Migration
Les autorités leur confisquent les biens dépassant la valeur de 1000 francs. Les Danois envisagent la même mesure et provoquent une controverse

«Si vous possédez des valeurs pour plus de 1000 francs à votre arrivée au centre d’enregistrement, vous devez abandonner ces valeurs financières contre un reçu». C’est le genre de message que reçoivent les requérants d’asile qui arrivent en Suisse. Dernière lubie du Secrétariat d’État aux migrations (SEM)? Pas du tout. Alors que le parlement danois débat de la question et provoque la polémique, on découvre que la Suisse recourt à cette pratique depuis plusieurs années déjà, comme l’a rappelé jeudi soir, l’émission 10vor10 de la télévision alémanique. La BBC, le Guardian et le Spiegel, notamment, s’en sont émus. Ceci alors que le Conseil de l’Europe vient de mettre Copenhague en garde, en parlant de risques «d’infraction» à la Convention européenne des droits de l’homme si le Parlement avalisait la mesure. Même réaction du côté du HCR.

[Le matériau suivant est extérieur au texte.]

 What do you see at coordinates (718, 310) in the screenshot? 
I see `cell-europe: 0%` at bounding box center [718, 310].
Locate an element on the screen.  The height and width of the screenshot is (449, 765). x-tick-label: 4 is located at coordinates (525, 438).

En Suisse donc, tout ce qui dépasse 1000 francs est saisi à l’arrivée du requérant. Contacté, le SEM confirme que «la Confédération prélève une taxe spéciale si un requérant d’asile dispose de plus de 1000 francs».
Taxe spéciale? Elle va plus loin que la simple ponction à l’arrivée. La porte-parole Céline Kohlprath renvoie à la définition précise de son office: «Les requérants d’asile et les personnes admises à titre provisoire qui exercent une activité lucrative sont soumis à l’obligation de s’acquitter de la taxe spéciale. Par ailleurs, les valeurs patrimoniales des personnes soumises à la taxe spéciale peuvent être saisies. Le montant de la taxe et la durée de l’assujettissement sont limités.» Elle précise que dans la quasi-totalité des cas, les valeurs saisies sont constituées d’argent comptant.

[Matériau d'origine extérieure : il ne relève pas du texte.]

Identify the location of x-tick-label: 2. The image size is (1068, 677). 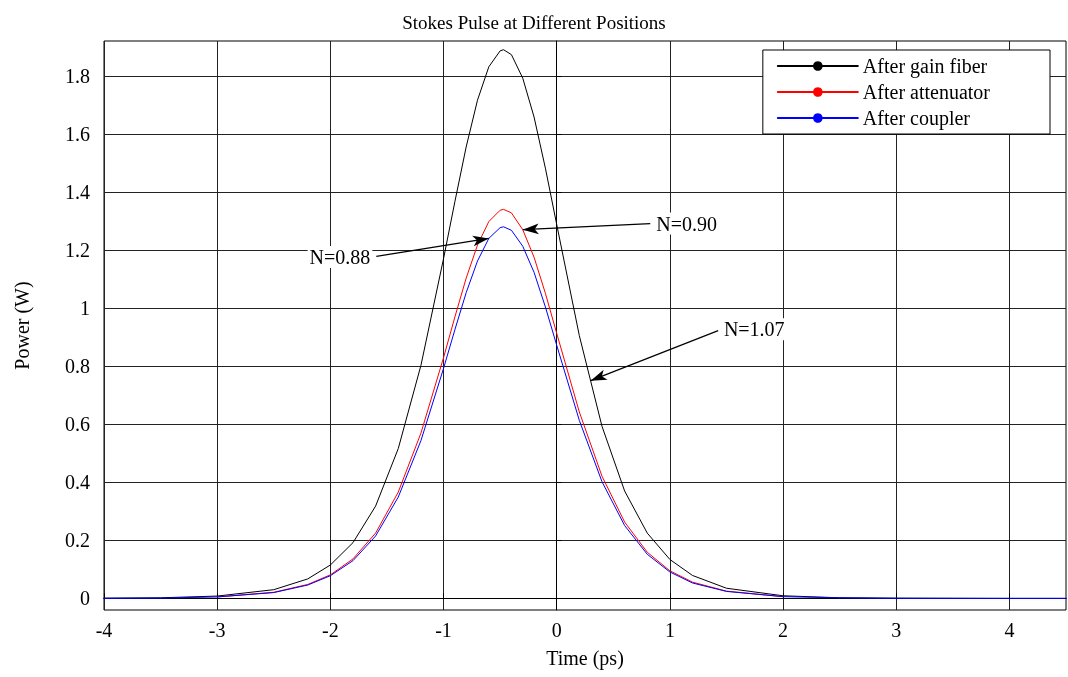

But: faire participer les requérants «dans la mesure du possible» aux coûts qu’ils engendrent (aide sociale notamment). Si une personne s’en va de son plein gré dans un délai de sept mois, elle pourra récupérer l’argent ou le bien confisqué. Dans le cas contraire, la somme couvrira les frais engagés. Ceux qui sont en procédure d’asile ou bénéficient d’une admission provisoire devront ensuite verser 10% de leurs revenus. L’obligation de s’acquitter de cette taxe spéciale cesse si le montant de 15 000 francs est atteint, après dix ans d’activité lucrative pour le requérant, trois ans pour une personne qui a reçu une admission provisoire ou si le requérant obtient le statut de réfugié.

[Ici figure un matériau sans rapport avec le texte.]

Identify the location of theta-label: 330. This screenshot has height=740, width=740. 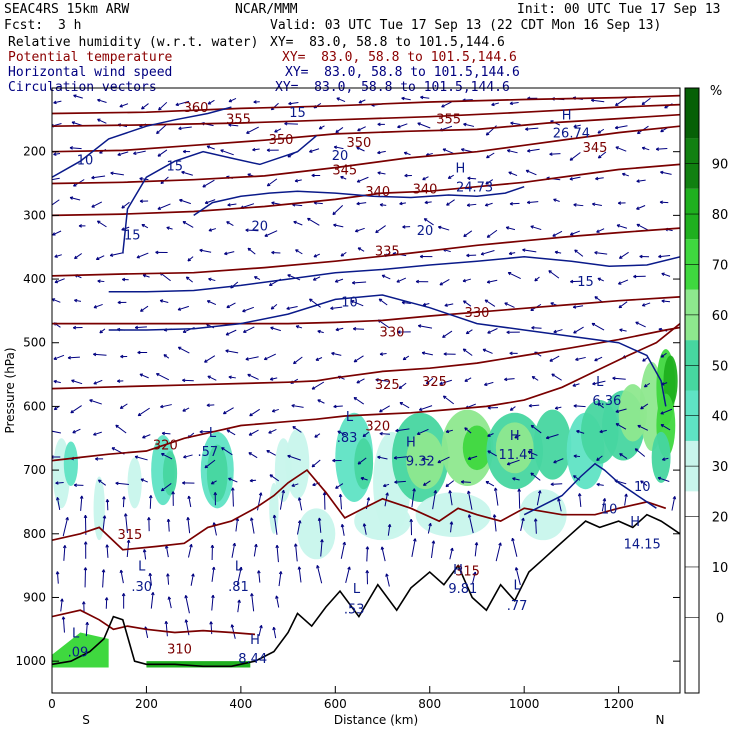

En 2014, l’équivalent de 291 000 francs a été prélevé de cette façon, un chiffre qui se monte à 210 000 pour 2015 (112 cas). Un tiers de ces montants ont directement été prélevés dans les centres d’enregistrement, à l’arrivée des requérants d’asile, selon la porte-parole du SEM.
Curieusement, cette disposition est jusqu’ici presque passée inaperçue en Suisse. Mais le débat danois a réveillé des consciences. L’Organisation suisse d’aide aux réfugiés (OSAR) se dit choquée par la pratique, qu’elle juge «indigne». Même réaction du côté du bureau suisse du HCR, pour qui ces taxes peuvent «freiner l’intégration des requérants». «Bien sûr qu’il faut les abolir!», s’exclame de son côté la conseillère nationale Cesla Amarelle (PS/VD), spécialiste des migrations. «Parce qu’elles sont dissuasives par rapport à l’entrée des requérants sur le marché du travail et qu’il est primordial de leur permettre cet accès au plus vite». Dans la pratique, des bijoux sont aussi confisqués, relève-t-elle.
Sentant la polémique monter, le SEM s’est fendu d’un communiqué vendredi en fin d’après-midi. Il y précise que la pratique est ancrée dans la loi sur l’asile depuis 20 ans. Et que les objets personnels, avec valeur émotionnelle, comme les alliances, ne sont pas concernés. Il insiste aussi sur le fait qu’en 2015, 45 000 individus environ étaient soumis à cette règle mais que seuls 112 sont passés à la caisse.
Pourquoi si peu? Epuisés par leur périple, les migrants arrivent avec peu d’argent cash sur eux: ils ont souvent été rackettés auparavant par des passeurs.